**** Record list ****
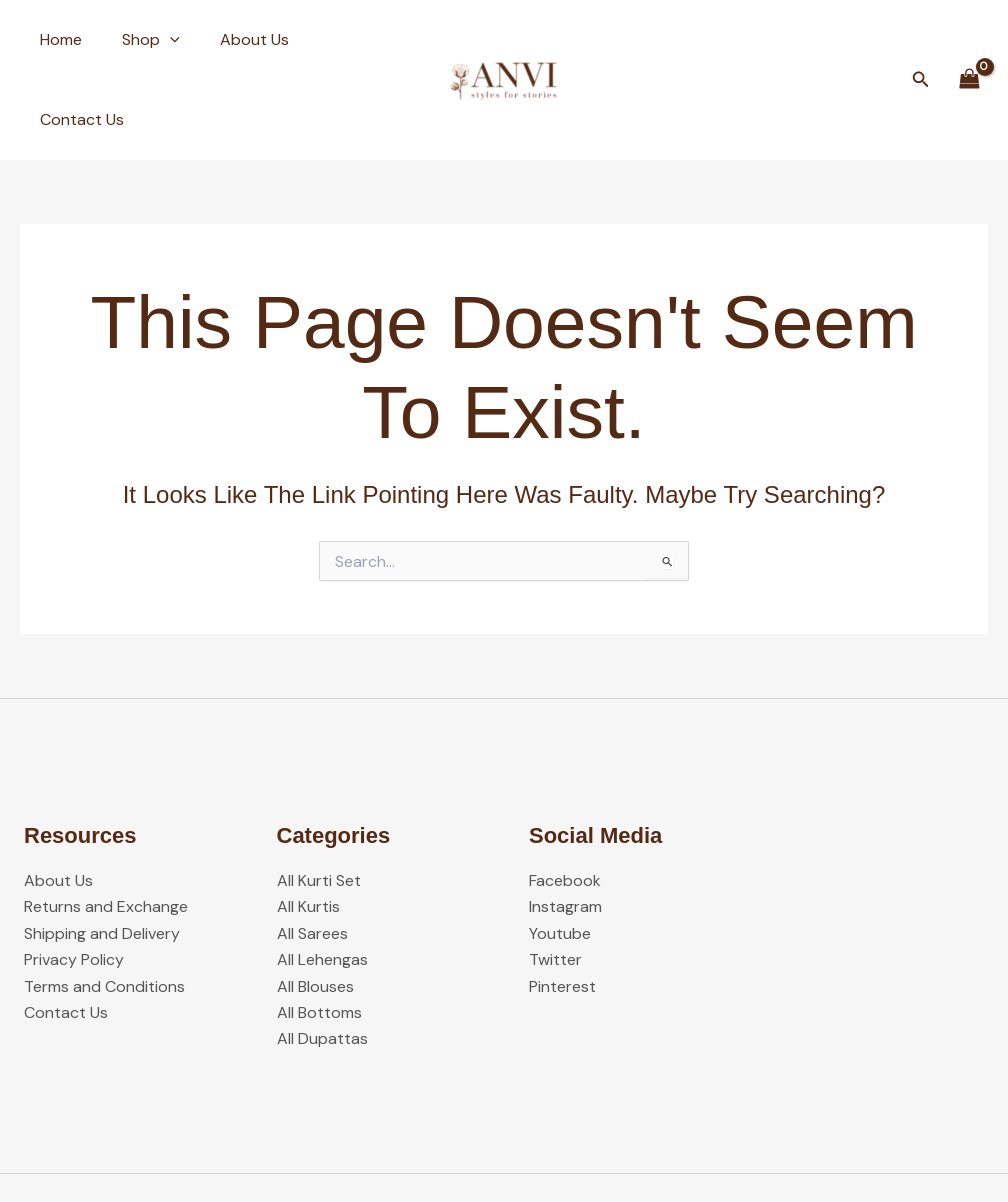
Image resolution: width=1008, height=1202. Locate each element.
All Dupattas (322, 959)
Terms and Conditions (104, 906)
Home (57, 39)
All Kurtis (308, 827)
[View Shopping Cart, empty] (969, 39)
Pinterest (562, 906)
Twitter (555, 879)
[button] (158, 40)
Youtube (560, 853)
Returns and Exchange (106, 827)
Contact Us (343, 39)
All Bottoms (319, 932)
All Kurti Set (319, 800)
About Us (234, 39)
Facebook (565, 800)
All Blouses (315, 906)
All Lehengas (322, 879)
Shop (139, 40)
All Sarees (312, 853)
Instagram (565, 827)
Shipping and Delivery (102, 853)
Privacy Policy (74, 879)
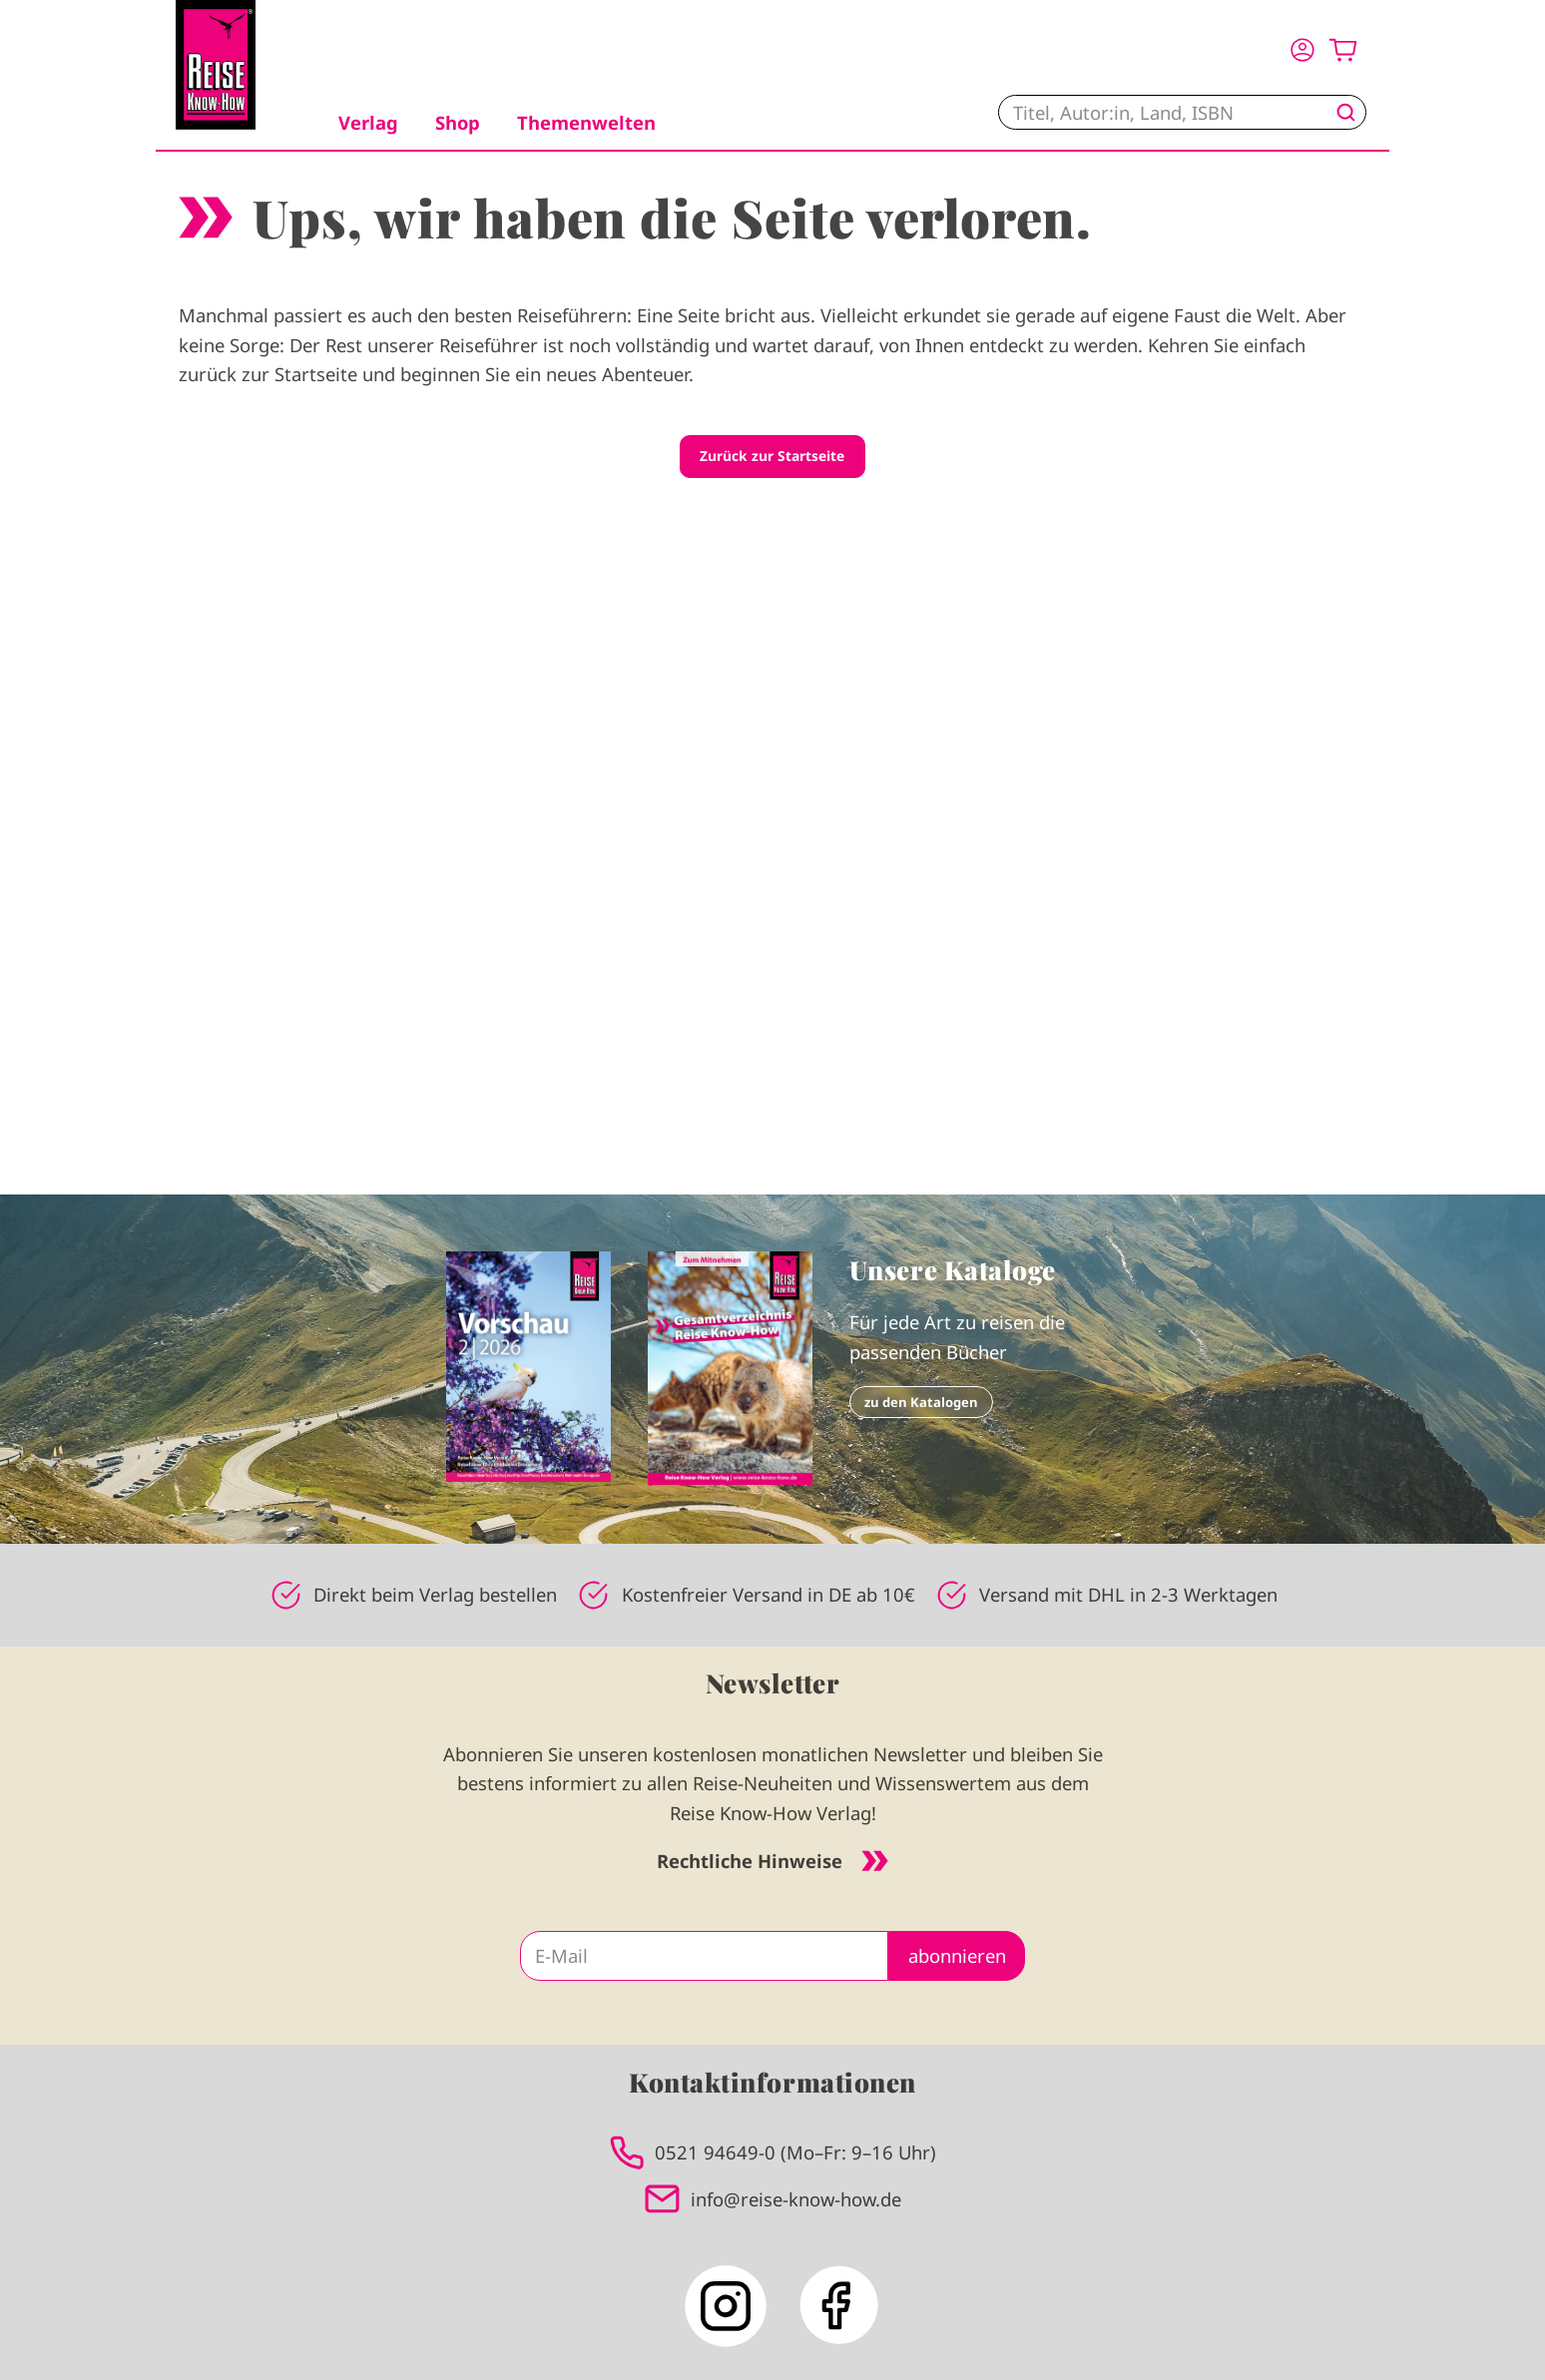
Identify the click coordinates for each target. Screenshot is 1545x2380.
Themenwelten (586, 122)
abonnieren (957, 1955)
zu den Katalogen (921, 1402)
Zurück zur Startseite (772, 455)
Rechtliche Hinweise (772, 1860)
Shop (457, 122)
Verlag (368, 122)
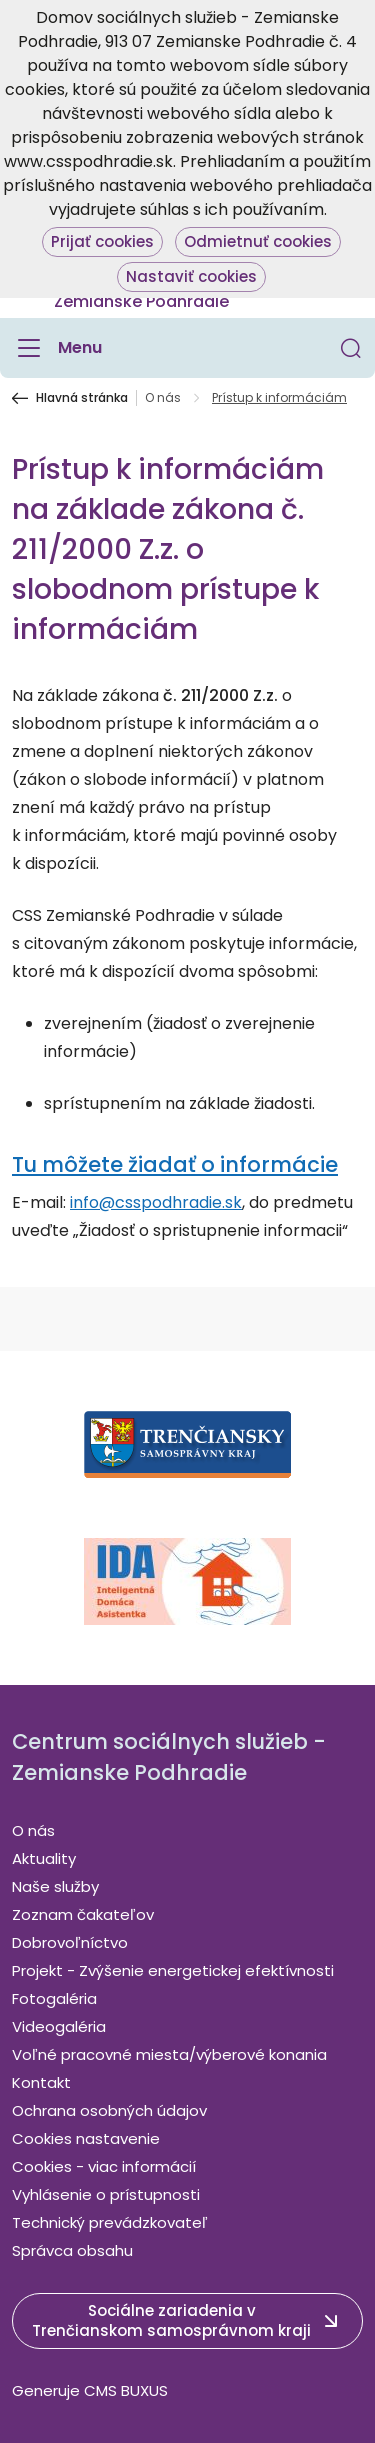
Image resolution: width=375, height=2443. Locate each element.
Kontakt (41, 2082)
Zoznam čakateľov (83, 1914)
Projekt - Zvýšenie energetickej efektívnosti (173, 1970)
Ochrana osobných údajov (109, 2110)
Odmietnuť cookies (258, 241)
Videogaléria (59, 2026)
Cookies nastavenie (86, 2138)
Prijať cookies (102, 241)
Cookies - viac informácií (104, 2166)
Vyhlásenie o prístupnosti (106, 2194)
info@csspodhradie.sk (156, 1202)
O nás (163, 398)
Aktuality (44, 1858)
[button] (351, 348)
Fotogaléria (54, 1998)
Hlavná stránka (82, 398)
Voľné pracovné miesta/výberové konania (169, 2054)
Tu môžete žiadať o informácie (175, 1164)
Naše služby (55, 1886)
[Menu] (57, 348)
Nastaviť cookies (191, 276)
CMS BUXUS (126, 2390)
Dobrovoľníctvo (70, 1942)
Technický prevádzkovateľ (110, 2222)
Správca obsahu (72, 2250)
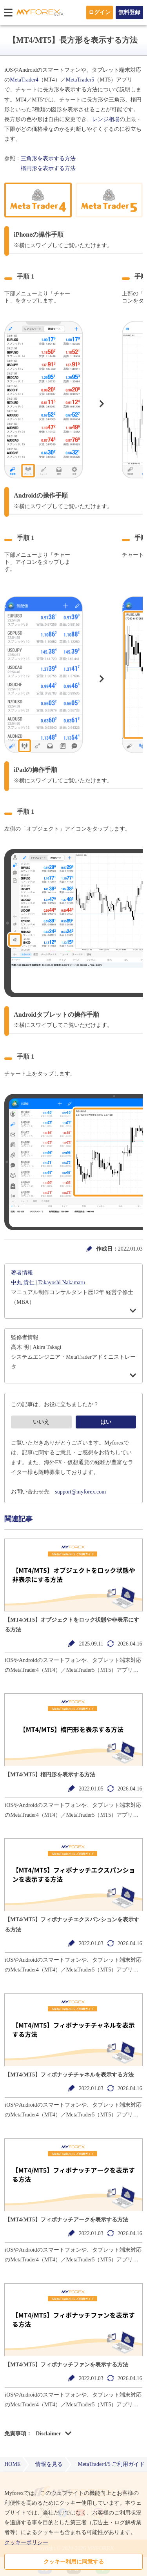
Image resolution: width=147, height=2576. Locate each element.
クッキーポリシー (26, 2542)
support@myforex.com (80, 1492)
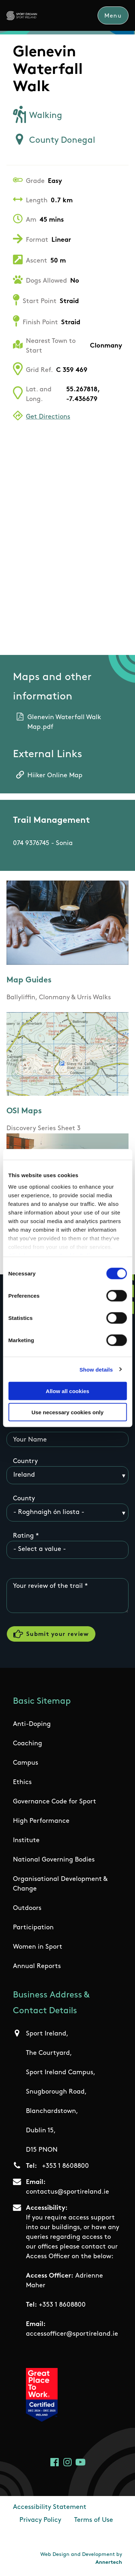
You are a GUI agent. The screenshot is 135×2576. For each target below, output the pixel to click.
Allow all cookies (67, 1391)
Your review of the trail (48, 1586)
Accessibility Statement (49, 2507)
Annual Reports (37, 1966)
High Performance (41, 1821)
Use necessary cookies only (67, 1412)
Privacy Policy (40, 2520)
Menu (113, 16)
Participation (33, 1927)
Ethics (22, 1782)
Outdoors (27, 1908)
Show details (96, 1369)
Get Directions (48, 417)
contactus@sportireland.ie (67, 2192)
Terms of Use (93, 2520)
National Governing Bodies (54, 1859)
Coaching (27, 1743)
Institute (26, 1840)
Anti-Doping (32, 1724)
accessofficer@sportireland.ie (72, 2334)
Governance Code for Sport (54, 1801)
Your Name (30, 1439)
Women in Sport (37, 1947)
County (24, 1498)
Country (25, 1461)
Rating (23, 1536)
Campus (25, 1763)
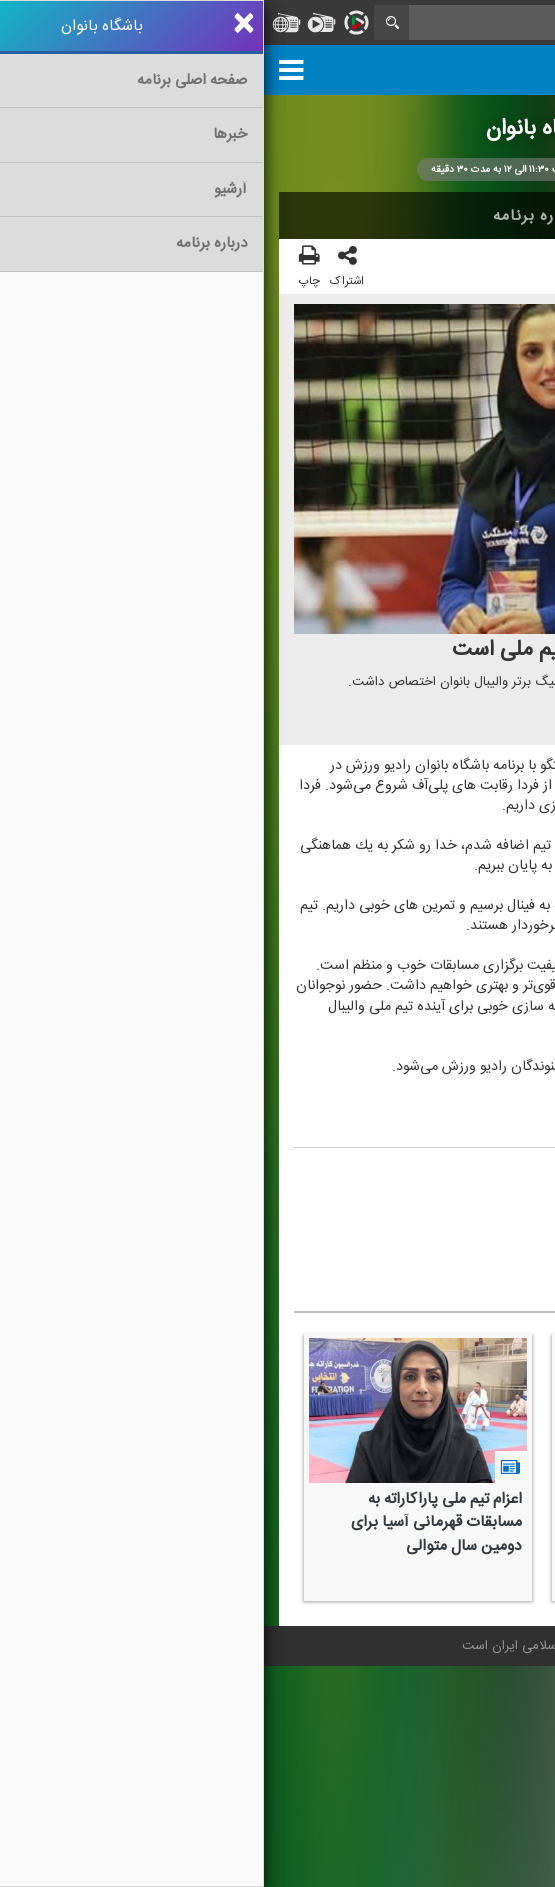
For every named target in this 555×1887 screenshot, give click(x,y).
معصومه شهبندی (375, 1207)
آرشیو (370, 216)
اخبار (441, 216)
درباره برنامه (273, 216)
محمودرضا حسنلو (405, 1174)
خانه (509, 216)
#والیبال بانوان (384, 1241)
****
▶ Directions for this task: Turn every line of the items above into a JSON list of strings, one string per line, with blank lines skipped. Leave out the pictures.

▶ Correct output:
[
  "Image resolution: width=1008, height=1202. Locate each element.",
  "All Dupattas (322, 959)",
  "Terms and Conditions (104, 906)",
  "Home (57, 39)",
  "All Kurtis (308, 827)",
  "[View Shopping Cart, empty] (969, 39)",
  "Pinterest (562, 906)",
  "Twitter (555, 879)",
  "[button] (158, 40)",
  "Youtube (560, 853)",
  "Returns and Exchange (106, 827)",
  "Contact Us (343, 39)",
  "All Bottoms (319, 932)",
  "All Kurti Set (319, 800)",
  "About Us (234, 39)",
  "Facebook (565, 800)",
  "All Blouses (315, 906)",
  "All Lehengas (322, 879)",
  "Shop (139, 40)",
  "All Sarees (312, 853)",
  "Instagram (565, 827)",
  "Shipping and Delivery (102, 853)",
  "Privacy Policy (74, 879)",
  "Identify the click coordinates for each target. Screenshot is 1545x2380.",
  "Themenwelten (586, 122)",
  "abonnieren (957, 1955)",
  "zu den Katalogen (921, 1402)",
  "Zurück zur Startseite (772, 455)",
  "Rechtliche Hinweise (772, 1860)",
  "Shop (457, 122)",
  "Verlag (368, 122)",
  "Image resolution: width=375, height=2443. Locate each element.",
  "Kontakt (41, 2082)",
  "Zoznam čakateľov (83, 1914)",
  "Projekt - Zvýšenie energetickej efektívnosti (173, 1970)",
  "Ochrana osobných údajov (109, 2110)",
  "Odmietnuť cookies (258, 241)",
  "Videogaléria (59, 2026)",
  "Cookies nastavenie (86, 2138)",
  "Prijať cookies (102, 241)",
  "Cookies - viac informácií (104, 2166)",
  "Vyhlásenie o prístupnosti (106, 2194)",
  "info@csspodhradie.sk (156, 1202)",
  "O nás (163, 398)",
  "Aktuality (44, 1858)",
  "[button] (351, 348)",
  "Fotogaléria (54, 1998)",
  "Hlavná stránka (82, 398)",
  "Voľné pracovné miesta/výberové konania (169, 2054)",
  "Tu môžete žiadať o informácie (175, 1164)",
  "Naše služby (55, 1886)",
  "[Menu] (57, 348)",
  "Nastaviť cookies (191, 276)",
  "CMS BUXUS (126, 2390)",
  "Dobrovoľníctvo (70, 1942)",
  "Technický prevádzkovateľ (110, 2222)",
  "Správca obsahu (72, 2250)",
  "Image resolution: width=147, height=2576. Locate each element.",
  "クッキーポリシー (26, 2542)",
  "support@myforex.com (80, 1492)",
  "You are a GUI agent. The screenshot is 135×2576. For each target below, output the pixel to click.",
  "Allow all cookies (67, 1391)",
  "Your review of the trail (48, 1586)",
  "Accessibility Statement (49, 2507)",
  "Annual Reports (37, 1966)",
  "High Performance (41, 1821)",
  "Use necessary cookies only (67, 1412)",
  "Privacy Policy (40, 2520)",
  "Menu (113, 16)",
  "Participation (33, 1927)",
  "Ethics (22, 1782)",
  "Outdoors (27, 1908)",
  "Show details (96, 1369)",
  "Get Directions (48, 417)",
  "contactus@sportireland.ie (67, 2192)",
  "Terms of Use (93, 2520)",
  "National Governing Bodies (54, 1859)",
  "Coaching (27, 1743)",
  "Institute (26, 1840)",
  "Anti-Doping (32, 1724)",
  "accessofficer@sportireland.ie (72, 2334)",
  "Governance Code for Sport (54, 1801)",
  "Your Name (30, 1439)",
  "Women in Sport (37, 1947)",
  "County (24, 1498)",
  "Country (25, 1461)",
  "Rating (23, 1536)",
  "Campus (25, 1763)",
  "For every named target in this 555×1887 screenshot, give click(x,y).",
  "معصومه شهبندی (375, 1207)",
  "آرشیو (370, 216)",
  "اخبار (441, 216)",
  "درباره برنامه (273, 216)",
  "محمودرضا حسنلو (405, 1174)",
  "خانه (509, 216)",
  "#والیبال بانوان (384, 1241)"
]